Otelde yemediler akşam yemeklerini.Molla Mustafa iki oğlunu Derviş İbrahim Efendinin ;
Balıkçı Lokantasında;dervişin elleri ile tuttuğu,
Selanik Körfezinin lezzetli balıkları ile çok güzel bir yeşil salata eşliğinde ağırladı..
Yemek sonrası hemen otele geçtiler..Babaları onlara ertesi gün,İkinci Murat Hanın kadim kenti Selanik’i gezdirecekti...İki kardeş oldukça heyecanlıydılar...
Sabah kalktıklarında konaklaldıkları hotelin hemen karşısındaki Beyaz Kuleden başladılar gezintiye...
Kanunı Sultan Süleymanın yaptırdığı bu ihtişamlı hisar, uzun süre askeri amaçlı kullanılmıştı Devleti Alide...Mimarının;Sinan olduğunu söyleyenler çoktu...Doksanüç harbinden sonra beyaza boyandığından hisar Beyaz Kule ismini almıştı...Şİmdiki görüntüsü ise eski haline dönmüştü...Tabii rengindeydi hisar...

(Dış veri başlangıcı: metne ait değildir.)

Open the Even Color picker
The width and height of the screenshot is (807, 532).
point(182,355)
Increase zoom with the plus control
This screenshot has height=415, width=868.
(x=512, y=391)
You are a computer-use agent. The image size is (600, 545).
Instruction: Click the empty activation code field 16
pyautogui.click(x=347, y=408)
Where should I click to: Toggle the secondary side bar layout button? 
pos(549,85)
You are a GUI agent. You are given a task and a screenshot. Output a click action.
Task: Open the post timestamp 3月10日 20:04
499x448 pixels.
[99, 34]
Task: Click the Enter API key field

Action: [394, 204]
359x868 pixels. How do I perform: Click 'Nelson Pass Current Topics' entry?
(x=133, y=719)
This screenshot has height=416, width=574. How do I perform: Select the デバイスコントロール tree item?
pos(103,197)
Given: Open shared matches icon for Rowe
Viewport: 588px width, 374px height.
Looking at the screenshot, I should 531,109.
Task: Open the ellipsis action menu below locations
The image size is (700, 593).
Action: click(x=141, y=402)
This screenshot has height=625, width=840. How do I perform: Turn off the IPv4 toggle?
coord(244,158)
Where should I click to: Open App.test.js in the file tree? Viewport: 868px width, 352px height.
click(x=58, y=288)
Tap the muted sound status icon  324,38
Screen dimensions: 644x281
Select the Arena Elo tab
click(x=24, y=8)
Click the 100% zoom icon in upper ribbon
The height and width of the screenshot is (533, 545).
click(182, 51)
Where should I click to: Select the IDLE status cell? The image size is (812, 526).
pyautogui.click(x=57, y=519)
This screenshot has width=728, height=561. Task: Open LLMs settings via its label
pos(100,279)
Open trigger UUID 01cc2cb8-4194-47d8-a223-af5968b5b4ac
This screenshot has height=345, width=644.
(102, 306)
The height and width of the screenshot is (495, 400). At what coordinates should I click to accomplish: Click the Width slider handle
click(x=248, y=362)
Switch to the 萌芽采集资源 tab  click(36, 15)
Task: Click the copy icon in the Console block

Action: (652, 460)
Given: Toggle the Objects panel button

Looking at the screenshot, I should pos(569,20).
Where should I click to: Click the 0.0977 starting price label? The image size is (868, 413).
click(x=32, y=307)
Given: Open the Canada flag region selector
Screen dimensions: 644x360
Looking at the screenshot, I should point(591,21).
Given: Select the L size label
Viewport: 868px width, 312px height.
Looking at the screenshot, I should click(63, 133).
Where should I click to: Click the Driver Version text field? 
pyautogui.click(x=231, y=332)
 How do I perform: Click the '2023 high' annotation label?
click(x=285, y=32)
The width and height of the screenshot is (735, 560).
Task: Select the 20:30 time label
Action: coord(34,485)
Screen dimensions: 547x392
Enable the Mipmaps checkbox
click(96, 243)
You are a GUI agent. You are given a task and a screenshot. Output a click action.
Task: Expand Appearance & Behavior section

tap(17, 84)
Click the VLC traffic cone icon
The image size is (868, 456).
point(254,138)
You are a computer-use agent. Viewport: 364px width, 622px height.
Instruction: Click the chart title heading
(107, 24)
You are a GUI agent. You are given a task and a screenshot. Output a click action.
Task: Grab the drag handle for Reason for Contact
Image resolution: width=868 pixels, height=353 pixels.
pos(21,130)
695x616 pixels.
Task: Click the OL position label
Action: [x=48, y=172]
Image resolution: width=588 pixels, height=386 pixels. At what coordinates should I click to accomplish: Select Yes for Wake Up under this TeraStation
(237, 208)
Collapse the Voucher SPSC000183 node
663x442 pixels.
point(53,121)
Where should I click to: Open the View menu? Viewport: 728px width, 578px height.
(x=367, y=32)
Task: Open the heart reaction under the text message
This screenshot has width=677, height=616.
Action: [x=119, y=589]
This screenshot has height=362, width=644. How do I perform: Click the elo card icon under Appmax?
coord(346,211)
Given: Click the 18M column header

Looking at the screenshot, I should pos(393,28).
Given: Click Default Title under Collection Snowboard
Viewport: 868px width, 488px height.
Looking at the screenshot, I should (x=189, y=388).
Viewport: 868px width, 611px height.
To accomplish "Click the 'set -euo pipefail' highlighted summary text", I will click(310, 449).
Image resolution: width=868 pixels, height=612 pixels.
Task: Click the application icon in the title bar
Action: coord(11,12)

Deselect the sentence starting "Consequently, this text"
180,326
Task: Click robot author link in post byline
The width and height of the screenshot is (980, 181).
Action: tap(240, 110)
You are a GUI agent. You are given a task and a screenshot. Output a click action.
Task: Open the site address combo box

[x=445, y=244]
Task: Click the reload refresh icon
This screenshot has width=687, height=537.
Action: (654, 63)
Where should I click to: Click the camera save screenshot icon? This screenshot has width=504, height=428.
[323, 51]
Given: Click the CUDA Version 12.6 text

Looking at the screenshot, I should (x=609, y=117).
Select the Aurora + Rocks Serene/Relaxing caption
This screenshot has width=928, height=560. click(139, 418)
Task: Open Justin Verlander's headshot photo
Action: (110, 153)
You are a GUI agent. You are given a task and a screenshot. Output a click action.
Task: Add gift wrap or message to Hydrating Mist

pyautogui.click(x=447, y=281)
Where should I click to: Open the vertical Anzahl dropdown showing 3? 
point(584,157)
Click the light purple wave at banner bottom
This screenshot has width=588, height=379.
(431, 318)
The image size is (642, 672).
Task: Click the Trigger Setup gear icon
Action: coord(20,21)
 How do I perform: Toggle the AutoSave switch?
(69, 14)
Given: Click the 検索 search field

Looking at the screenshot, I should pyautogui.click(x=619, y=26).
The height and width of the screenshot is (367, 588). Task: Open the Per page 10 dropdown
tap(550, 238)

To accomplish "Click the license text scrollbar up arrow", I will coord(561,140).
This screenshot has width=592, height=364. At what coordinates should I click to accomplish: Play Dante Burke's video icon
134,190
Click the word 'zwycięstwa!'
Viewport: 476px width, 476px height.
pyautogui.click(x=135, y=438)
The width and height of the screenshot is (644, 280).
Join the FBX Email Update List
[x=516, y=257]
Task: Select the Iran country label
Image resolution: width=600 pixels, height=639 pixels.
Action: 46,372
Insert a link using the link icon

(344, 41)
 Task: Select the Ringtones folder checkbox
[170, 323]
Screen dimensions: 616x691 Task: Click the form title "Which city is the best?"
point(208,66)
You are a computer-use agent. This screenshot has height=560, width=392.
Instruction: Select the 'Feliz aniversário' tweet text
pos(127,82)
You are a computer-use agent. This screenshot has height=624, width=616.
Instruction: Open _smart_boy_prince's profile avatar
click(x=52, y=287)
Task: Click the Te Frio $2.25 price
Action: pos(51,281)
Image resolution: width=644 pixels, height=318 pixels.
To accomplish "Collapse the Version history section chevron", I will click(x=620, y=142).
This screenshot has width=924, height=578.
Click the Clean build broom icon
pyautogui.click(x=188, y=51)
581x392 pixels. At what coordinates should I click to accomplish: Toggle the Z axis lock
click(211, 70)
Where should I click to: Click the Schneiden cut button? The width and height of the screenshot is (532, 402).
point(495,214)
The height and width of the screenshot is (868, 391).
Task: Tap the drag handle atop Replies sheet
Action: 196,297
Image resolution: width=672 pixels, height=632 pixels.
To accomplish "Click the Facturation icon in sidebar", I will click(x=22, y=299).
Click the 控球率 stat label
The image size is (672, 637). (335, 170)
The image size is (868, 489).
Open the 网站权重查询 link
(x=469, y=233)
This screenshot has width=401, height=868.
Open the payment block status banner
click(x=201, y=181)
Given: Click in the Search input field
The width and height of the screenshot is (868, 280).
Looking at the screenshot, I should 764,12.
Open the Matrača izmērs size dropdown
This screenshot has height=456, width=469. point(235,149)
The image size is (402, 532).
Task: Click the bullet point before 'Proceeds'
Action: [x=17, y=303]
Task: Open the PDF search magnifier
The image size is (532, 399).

Babalarının anlattıklarını ilgiyle dinledi çocuklar...Ara sıra soruda soruyorlardı merakla...
Molla Musatafa,büyük oğluna Kanuni Hisarının Kitabesini gösterdi okumasını söyledi..Dikkatlice Kitabeye yaklaşan Molla Mestan Okumaya başladı...:
’Şiri Merdan Hazreti Süleyman zaman,emriyle yapılıp burç-ul esed oldu tamam..
Şir-i Peyker ejdarha toplar ki etrafındadır,yaraşır bu kaleye,Burcu Esed dense tam...
Oldu tarih dokuzyüzkırkiki bukalenin,hicreti peygamber ahir zamandan vesselam..
Şehir Yunanlıların eline geçtiğinde;1913 yılında da tekrar beyaza boyanacaktı Kanuni Hisarı...
Kitabesi de yerinden sökülüp bir daha konulmayacaktı kale üzerine...Vaftiz edildiği söylenecekti ahaliye.....
Elektrikli tranvayla yaptıkları nostaljik şehir turu çocukları çok mutlu kıldı...Molla Mestan Selenik’in imbik,imbik ruhunun derinliklerine doğru süzüldüğünü,yavaş yavaş benliğini kapladığını hisseder gibiydi...
Vilayet Konağı,Kentin ilk yapılan Camii Hamza Bey Camii,...
İkinci Murat döneminde inşa edilen Bey Hamamı izledikleri mekanlardan oldu..
İshak Paşa Camii,Fatih Sultan Mehmet Hanın Sadrazamlarından İshak Paşanın 2.Beyazıt Döneminde Selanik Sancak Beyi olarak yaptırdığı Camidir dedi Molla Mustafa...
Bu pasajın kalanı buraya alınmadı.